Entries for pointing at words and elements
(begin)
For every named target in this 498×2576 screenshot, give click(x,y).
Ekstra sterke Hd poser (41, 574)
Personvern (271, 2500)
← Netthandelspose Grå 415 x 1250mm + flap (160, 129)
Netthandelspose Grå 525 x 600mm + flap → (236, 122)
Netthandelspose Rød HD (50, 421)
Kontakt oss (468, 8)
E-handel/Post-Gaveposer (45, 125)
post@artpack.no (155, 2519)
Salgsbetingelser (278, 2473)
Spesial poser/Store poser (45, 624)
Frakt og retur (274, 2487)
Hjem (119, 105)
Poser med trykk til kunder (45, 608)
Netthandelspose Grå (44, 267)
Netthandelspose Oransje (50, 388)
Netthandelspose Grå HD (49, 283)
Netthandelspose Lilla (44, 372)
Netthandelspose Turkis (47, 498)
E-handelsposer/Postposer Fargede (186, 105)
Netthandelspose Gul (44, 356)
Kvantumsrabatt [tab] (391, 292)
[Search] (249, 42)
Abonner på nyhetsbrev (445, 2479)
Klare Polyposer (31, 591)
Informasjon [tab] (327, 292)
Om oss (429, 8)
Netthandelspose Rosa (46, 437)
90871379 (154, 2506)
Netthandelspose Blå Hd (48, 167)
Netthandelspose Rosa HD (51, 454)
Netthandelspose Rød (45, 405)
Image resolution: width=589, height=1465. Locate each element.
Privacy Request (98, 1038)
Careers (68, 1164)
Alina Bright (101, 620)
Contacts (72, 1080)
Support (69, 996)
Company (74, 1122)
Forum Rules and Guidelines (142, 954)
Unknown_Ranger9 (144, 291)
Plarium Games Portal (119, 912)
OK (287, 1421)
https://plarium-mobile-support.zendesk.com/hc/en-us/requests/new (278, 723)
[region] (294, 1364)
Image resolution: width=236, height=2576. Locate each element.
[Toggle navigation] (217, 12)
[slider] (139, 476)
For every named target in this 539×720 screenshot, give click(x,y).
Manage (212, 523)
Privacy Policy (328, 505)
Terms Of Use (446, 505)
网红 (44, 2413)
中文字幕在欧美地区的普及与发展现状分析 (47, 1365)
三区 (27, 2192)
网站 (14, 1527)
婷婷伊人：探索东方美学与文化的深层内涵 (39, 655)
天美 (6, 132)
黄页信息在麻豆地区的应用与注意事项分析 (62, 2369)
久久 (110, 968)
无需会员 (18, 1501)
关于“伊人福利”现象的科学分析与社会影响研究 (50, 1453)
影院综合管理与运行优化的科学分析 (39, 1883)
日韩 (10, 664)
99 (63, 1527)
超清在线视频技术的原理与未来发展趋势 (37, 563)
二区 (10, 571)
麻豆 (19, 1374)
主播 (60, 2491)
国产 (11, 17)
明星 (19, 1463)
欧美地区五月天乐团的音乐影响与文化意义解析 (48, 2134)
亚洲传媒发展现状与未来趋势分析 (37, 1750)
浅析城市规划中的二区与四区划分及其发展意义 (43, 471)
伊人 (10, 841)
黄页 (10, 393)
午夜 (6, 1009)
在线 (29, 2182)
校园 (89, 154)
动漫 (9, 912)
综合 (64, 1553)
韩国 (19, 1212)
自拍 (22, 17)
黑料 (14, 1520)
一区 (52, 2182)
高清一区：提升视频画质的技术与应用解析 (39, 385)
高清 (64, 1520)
(end)
PROMPT: Render the stretch from "Netthandelspose Lilla (44, 372)" through "网站 (14, 1527)" as a Markdown table with the columns No. and Line, one numbered row per line, with blank lines dropped.

WORKED SOLUTION:
| No. | Line |
|---|---|
| 1 | Netthandelspose Lilla (44, 372) |
| 2 | Netthandelspose Turkis (47, 498) |
| 3 | E-handelsposer/Postposer Fargede (186, 105) |
| 4 | Netthandelspose Gul (44, 356) |
| 5 | Kvantumsrabatt [tab] (391, 292) |
| 6 | [Search] (249, 42) |
| 7 | Abonner på nyhetsbrev (445, 2479) |
| 8 | Klare Polyposer (31, 591) |
| 9 | Informasjon [tab] (327, 292) |
| 10 | Om oss (429, 8) |
| 11 | Netthandelspose Rosa (46, 437) |
| 12 | 90871379 (154, 2506) |
| 13 | Netthandelspose Blå Hd (48, 167) |
| 14 | Netthandelspose Rosa HD (51, 454) |
| 15 | Netthandelspose Rød (45, 405) |
| 16 | Image resolution: width=589, height=1465. Locate each element. |
| 17 | Privacy Request (98, 1038) |
| 18 | Careers (68, 1164) |
| 19 | Alina Bright (101, 620) |
| 20 | Contacts (72, 1080) |
| 21 | Support (69, 996) |
| 22 | Company (74, 1122) |
| 23 | Forum Rules and Guidelines (142, 954) |
| 24 | Unknown_Ranger9 (144, 291) |
| 25 | Plarium Games Portal (119, 912) |
| 26 | OK (287, 1421) |
| 27 | https://plarium-mobile-support.zendesk.com/hc/en-us/requests/new (278, 723) |
| 28 | [region] (294, 1364) |
| 29 | Image resolution: width=236, height=2576. Locate each element. |
| 30 | [Toggle navigation] (217, 12) |
| 31 | [slider] (139, 476) |
| 32 | For every named target in this 539×720 screenshot, give click(x,y). |
| 33 | Manage (212, 523) |
| 34 | Privacy Policy (328, 505) |
| 35 | Terms Of Use (446, 505) |
| 36 | 网红 (44, 2413) |
| 37 | 中文字幕在欧美地区的普及与发展现状分析 (47, 1365) |
| 38 | 三区 (27, 2192) |
| 39 | 网站 (14, 1527) |